Bitter News, 3-31-09

Quick headlines from the Bitter Newsroom so bamboozling we’re getting our own trading card:

In these “biblically bad” times, The American Lawyer culled down its annual list of 25 lawyers who were the “Dealmakers of the Year.” And it’s a sausage fest.  Topping the list is Sullivan & Cromwell’s H. Rodgin Cohen who last year advised Fannie Mae, AIG, Lehman Brothers, Barclays, JPMorgan Chase and your mom.  He said he’s still worried about the banking industry—but willing to accept major bank to help out wherever he can.  []

64% of law firm partners believe legal business will drop even more over the next six months.  But bankers are really feeling something special around the corner.  [Legal Times]

A 22-year-old law student is icing the hell out of Madoff’s brother, Pecker Peter.  [Bloomberg]

You can’t rewrite history, but you can rewrite contracts these days.  Remember how AIG was obligated to payout those millions of dollars in employee bonuses?  Well, it’s inspired employers to find ways to legally overhaul (or plainly not honor) the contracts of middle-class workers.  Hooray for firemen!  [The New York Times]

Primo hedge fund manager and gluttonous world spender, Andrés “Tanning Oil and Fresh Ocean Breeze” Piedrahita, lost $6.9 billion in Madoff’s $50 billion Ponzi scheme. And now Mr. Piedrahita finds himself in a legal pickle as Spanish prosecutors investigate what he knew about Bernie’s fraudulent funds when he sold them to Spanish clients (“Senior Madoff es el hombre!”).  He’s also the target of at least three class-action suits filed by angry investors in the U.S. who say he was grossly negligent in investing their money with Mr. Madoff.  But isn’t Mr. Piedrahita really just a victim like anyone else?  [Wall Street Journal]

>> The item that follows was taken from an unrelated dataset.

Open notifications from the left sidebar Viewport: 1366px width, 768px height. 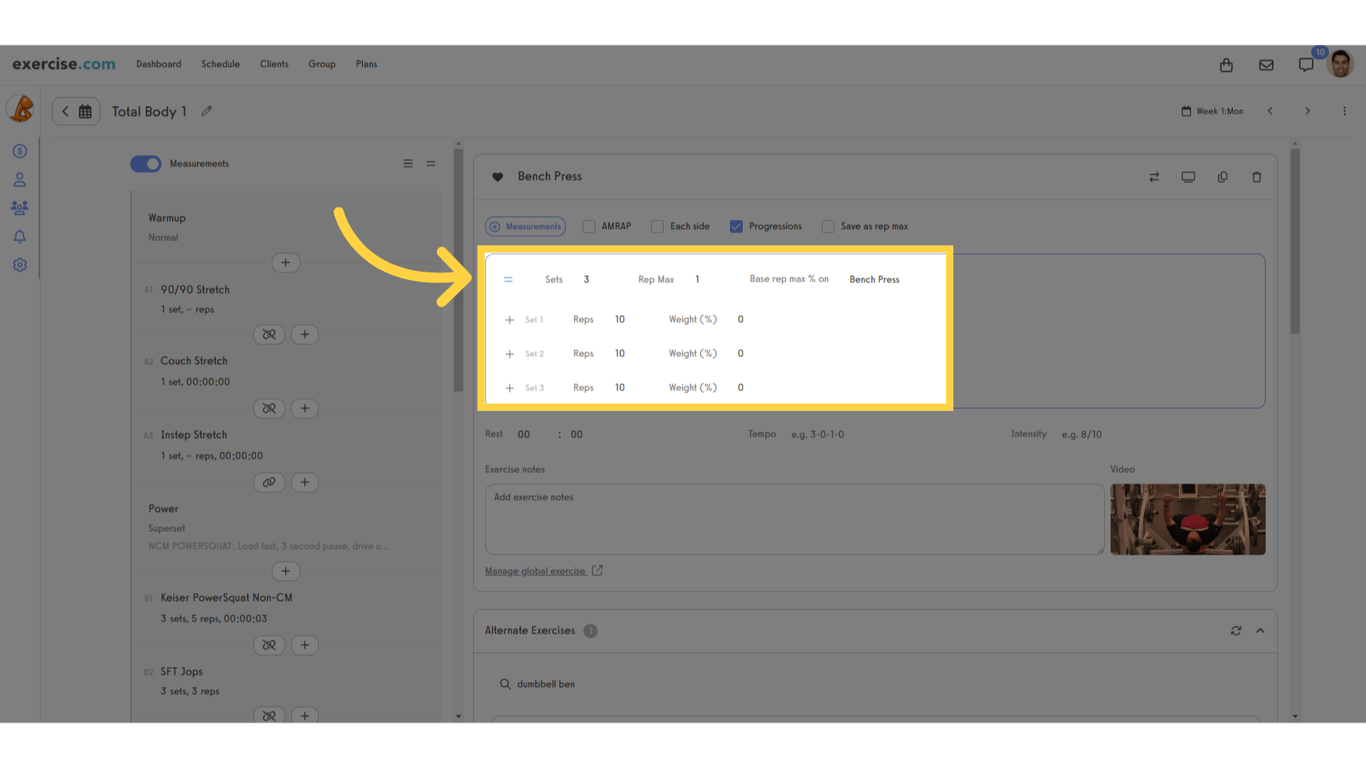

It’s all fun and layoffs till sh!t really hits the fan.  Forced exits have decimated Fried Frank’s softball team.  “It became clear that Fried Frank would no longer be this year’s league favorite. Six starters had fallen victim to the downsizing, including two first-year associates from softball powerhouse UVa Law. The present and the future of Fried Frank softball was toast.” [Litination]

The Monty Python comedy troupe is turning 4o, so they’re planning a six-part play-on-words series to air called Monty Python: Almost the Truth (The Lawyer’s Cut).  Because lawyers always get a cut.  [Broadcasting & Cable]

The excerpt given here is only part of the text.